Libya: Nato bombs Tripoli as UN's Amos calls for pause
Nato has carried out more air raids on the Libyan capital, Tripoli, shortly after UN aid chief Valerie Amos called for a pause in hostilities to ease the humanitarian crisis.
Reports say Nato targeted government buildings, including the compound of Libyan leader Col Muammar Gaddafi.
Baroness Amos told the UN that the besieged city of Misrata was in a dire state, short of food and water.
About 750,000 people have fled Libya since the uprising began in February.
The bombardment of Tripoli was the heaviest for several weeks. Reports say four buildings were targeted, including Col Gaddafi's family complex, the military intelligence agency and state TV headquarters.
The government said the country's high commission for children had been hit, and four children were injured by flying glass.

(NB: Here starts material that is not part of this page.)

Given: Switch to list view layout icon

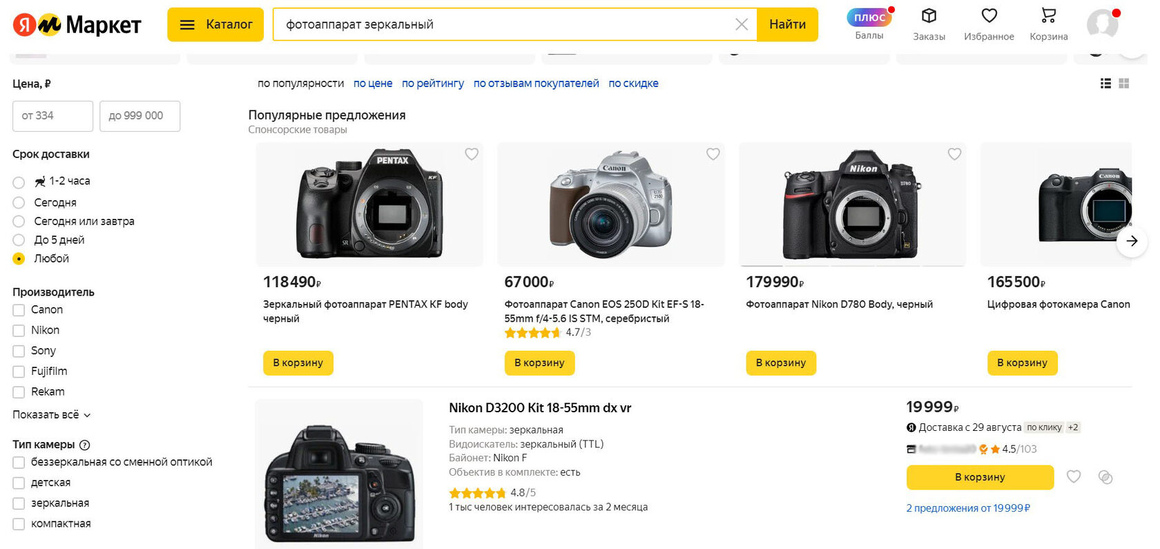Looking at the screenshot, I should tap(1106, 84).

It is impossible to verify the reports.
Nato says it has carried out 6,000 air strikes since it began enforcing a UN-mandated no-fly zone over Libya in March.

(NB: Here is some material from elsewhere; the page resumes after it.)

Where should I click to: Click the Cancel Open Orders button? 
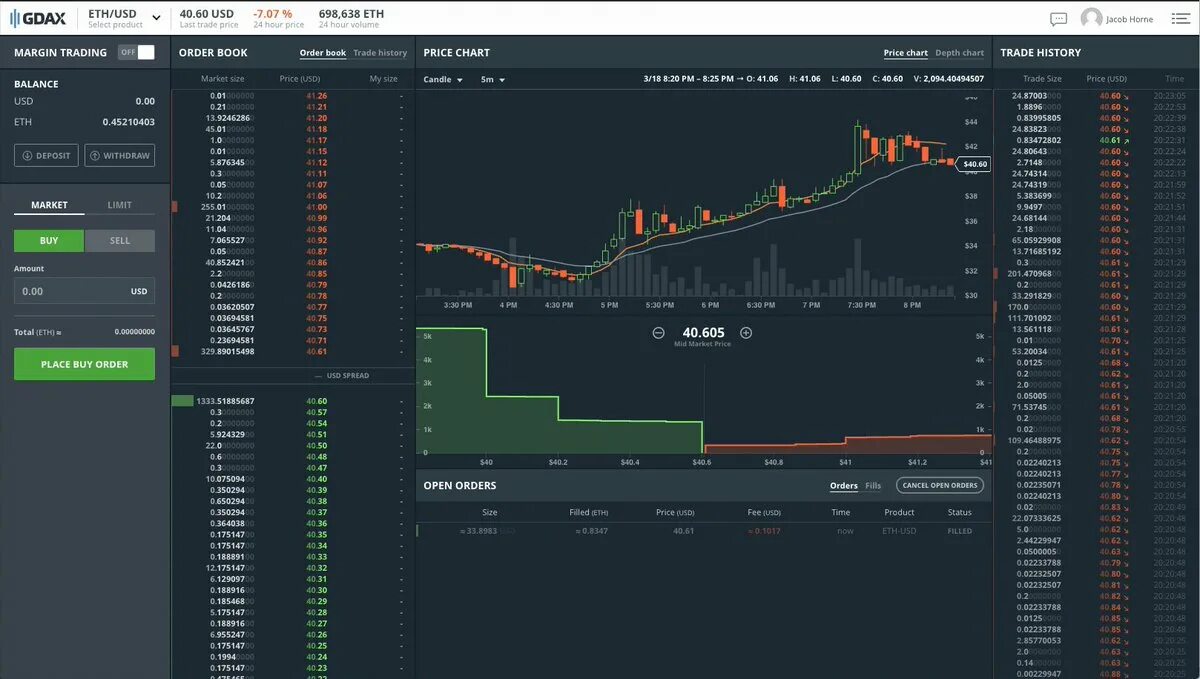point(938,485)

The alliance said again it was not targeting Col Gaddafi himself, but rather hitting command and control bunkers.
It said it had significantly downgraded Col Gaddafi's ability to launch attacks, and called for the Libyan leader to step down.
The BBC's Bethany Bell in Brussels, where Nato has its headquarters, says there are questions about whether Nato's strategy is working.
The alliance admits this conflict will not be solved by military means alone, our correspondent says, but for now, an exit looks neither quick nor easy.
Rebels in Misrata, the biggest western city outside Libyan government control, say they have pushed pro-Gaddafi troops back from its outskirts.
On Tuesday, Nato said it had destroyed more than 30 military targets in the Misrata area, including a dozen main battle tanks, three rocket launch systems and 15 ammunition storage sites.
"Although it's a real challenge for us to strike military targets in and around population centres like Misrata, while minimising the risks to innocent civilians, we have been working hard to prevent attacks by pro-Gaddafi forces," Nato spokesman Brig-Gen Claudio Gabellini said.
Misrata has been under siege for two months.
Baroness Amos said the disruption caused by a combination of the conflict and sanctions was paralysing the country.
She called on the Security Council to ensure that all parties respected international law and she said the use of cluster bombs, sea and land mines, as well as aerial bombing showed a callous disregard for civilians.
The conflict and disrupted supply lines had delayed the arrival of commercial goods, she said.
"Widespread shortages are paralysing the country in ways which will impact gravely on the general population in the months ahead, particularly for the poorest and the most vulnerable," she added.
There was only enough food left for a few months, she said.
She renewed calls for money, saying an appeal for $144m (£88m) had only been half met, and more than that would be needed.
A Red Cross ship successfully docked in Misrata on Monday, bringing medical equipment, baby food and spare parts for electrical and water systems.
The port has become a lifeline for the city, allowing refugees to leave and supplies to be brought in, but has come under repeated attack from pro-Gaddafi forces.
Medical sources say at least 300 people have been killed by the weeks of fighting in Misrata.
The rebels say Misrata remains surrounded, but that they have advanced about 30km (18 miles) to the west.
An AFP correspondent in Misrata said the rebels were now in control of a stretch of coastline heading towards the capital.
A rebel spokesman, Mohammed, told the BBC: "We've pushed Gaddafi away from Misrata."
He said the morale of the rebels was high, and that "they want to keep going".
Last week, a boat carrying 600 refugees broke up shortly after leaving Tripoli port.
It is not clear how many people died, but eyewitnesses reported seeing bodies, wreckage and survivors swimming back to shore.
The UNHCR has called on all ships using the Mediterranean to be prepared to offer assistance to the often unseaworthy vessels carrying migrants from Libya to Europe.
At least three other boats have been reported missing in the Mediterranean.